__WHAT YOU WILL DO__.
When you reach the line containing "This screenshot has width=931, height=528." in the entries below, repeat it and each line after it exactly until the entries end.

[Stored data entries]

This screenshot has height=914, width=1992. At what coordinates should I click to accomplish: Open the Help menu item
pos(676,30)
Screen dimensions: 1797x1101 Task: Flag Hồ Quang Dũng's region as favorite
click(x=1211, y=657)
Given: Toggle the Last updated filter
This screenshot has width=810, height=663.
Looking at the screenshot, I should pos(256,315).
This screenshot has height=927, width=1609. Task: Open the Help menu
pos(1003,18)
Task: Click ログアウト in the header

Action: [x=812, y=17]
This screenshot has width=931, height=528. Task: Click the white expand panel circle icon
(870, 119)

__RESPONSE FOR THIS EXERCISE__.
This screenshot has width=931, height=528. Task: Click the white expand panel circle icon
(870, 119)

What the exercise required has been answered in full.